Problem details
Reproduce the listing below exactly, minus its pictures.

Data shown
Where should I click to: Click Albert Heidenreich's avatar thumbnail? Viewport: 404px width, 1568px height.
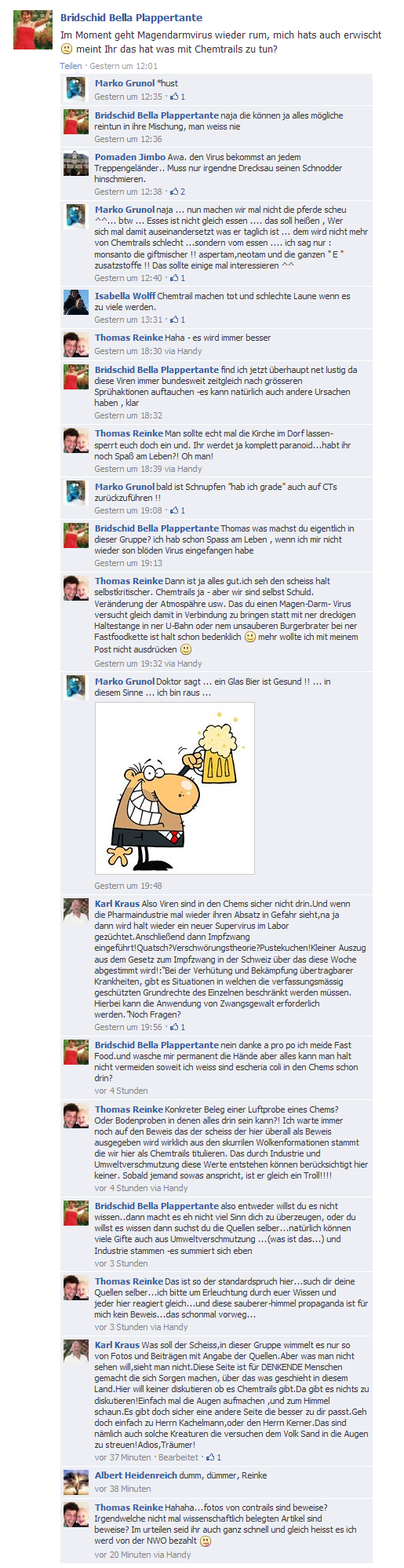pyautogui.click(x=76, y=1482)
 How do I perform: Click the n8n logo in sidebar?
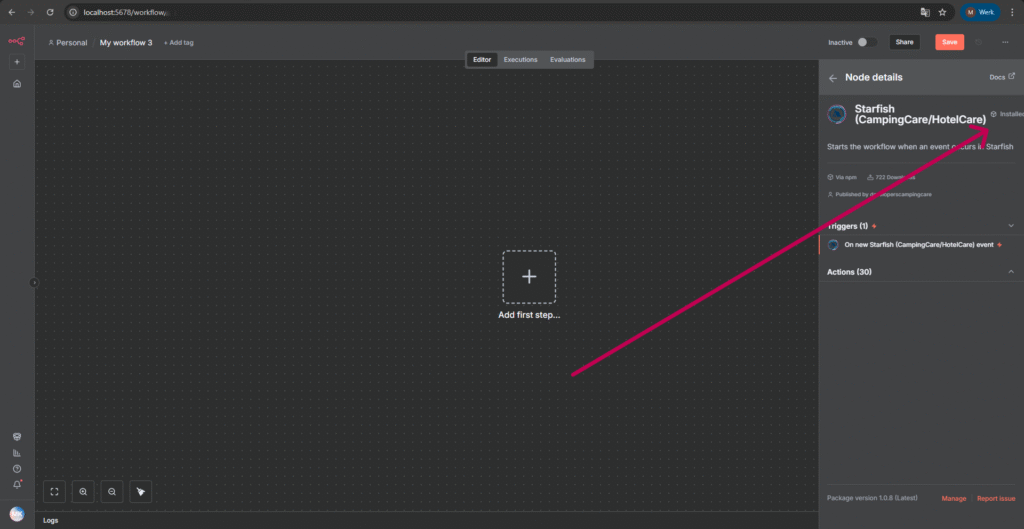pyautogui.click(x=16, y=42)
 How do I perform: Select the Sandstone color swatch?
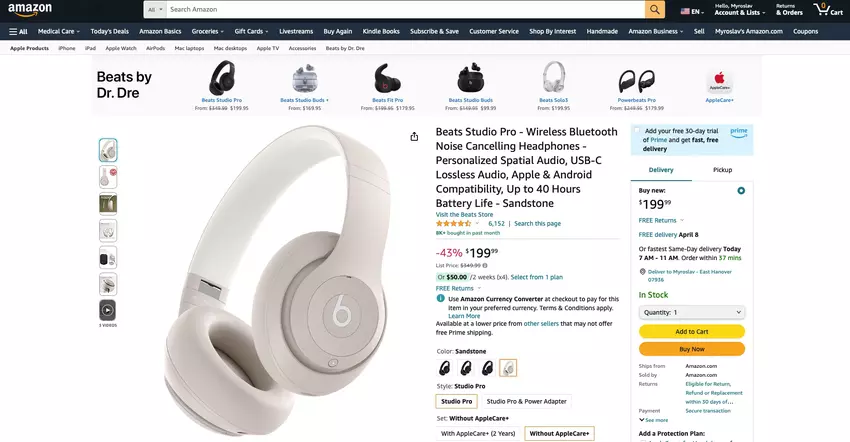(x=508, y=368)
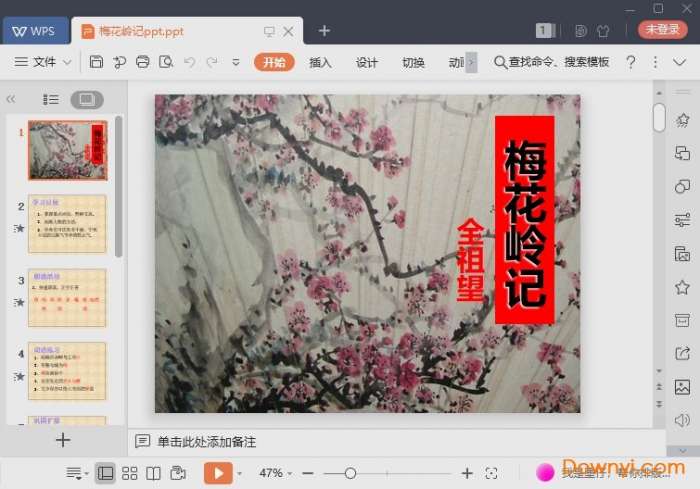The width and height of the screenshot is (700, 489).
Task: Click the 未登录 login button
Action: [663, 30]
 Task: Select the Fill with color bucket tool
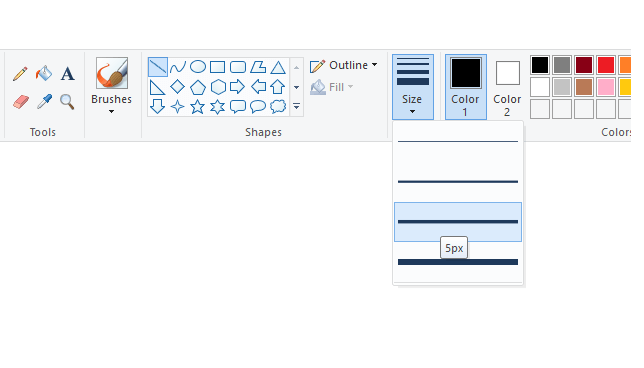tap(44, 74)
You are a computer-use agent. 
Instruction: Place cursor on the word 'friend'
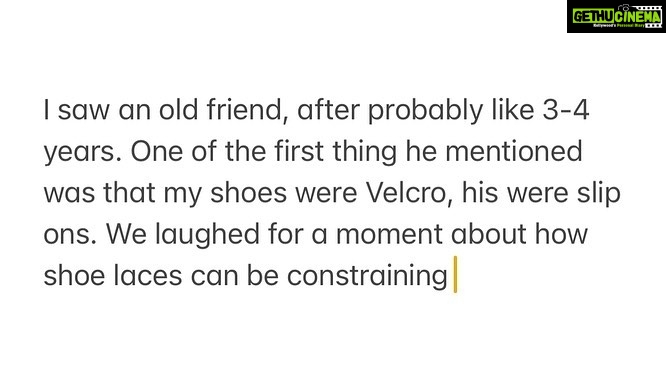[244, 110]
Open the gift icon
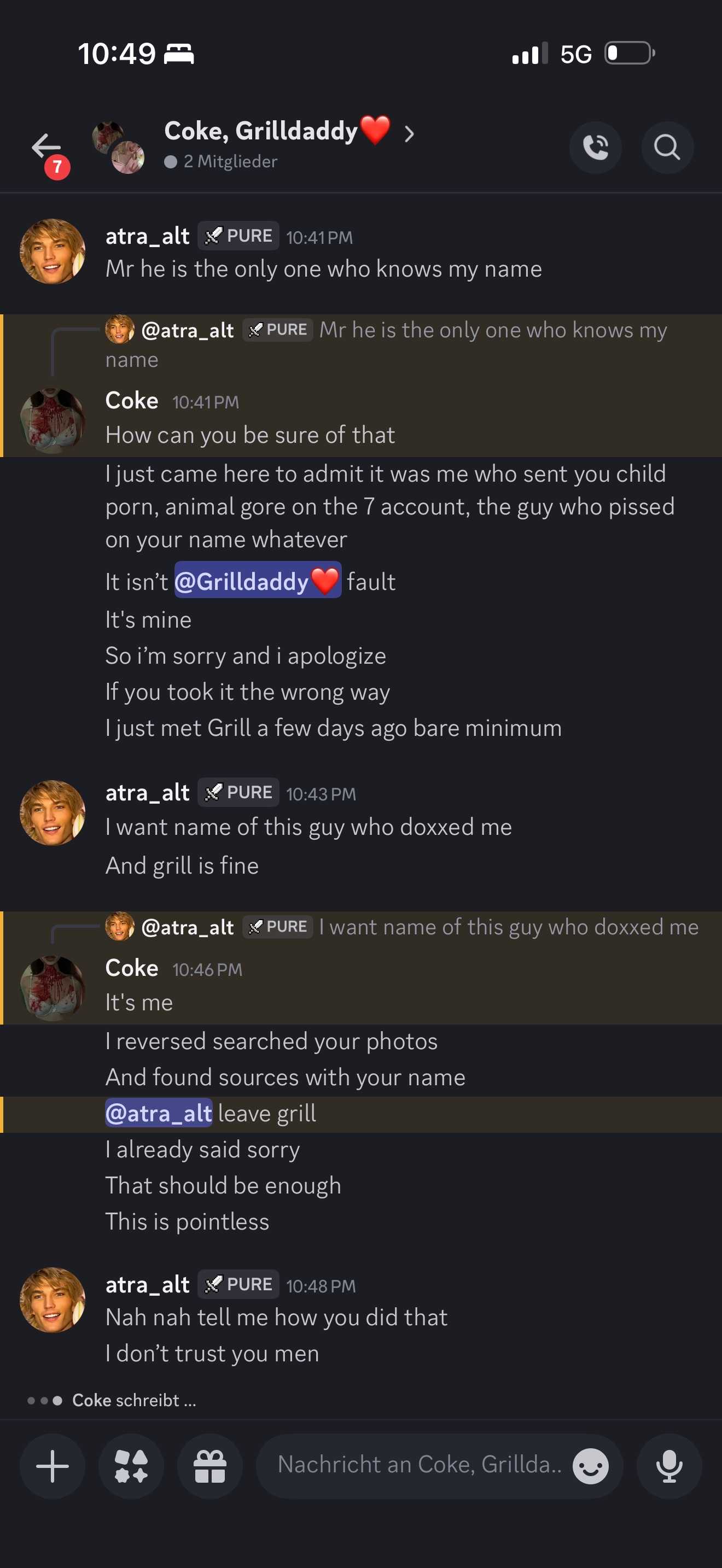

Task solution
Where should I click to: Click Albert Heidenreich's avatar thumbnail? Viewport: 404px width, 1568px height.
pyautogui.click(x=76, y=1482)
 How do I perform: Click the n8n logo in sidebar?
pyautogui.click(x=16, y=42)
 How do I perform: Select the Sandstone color swatch?
(x=508, y=368)
The width and height of the screenshot is (700, 489).
Task: Click the 未登录 login button
Action: [663, 30]
 Task: Select the Fill with color bucket tool
tap(44, 74)
You are a computer-use agent. 
Instruction: Place cursor on the word 'friend'
[244, 110]
Open the gift icon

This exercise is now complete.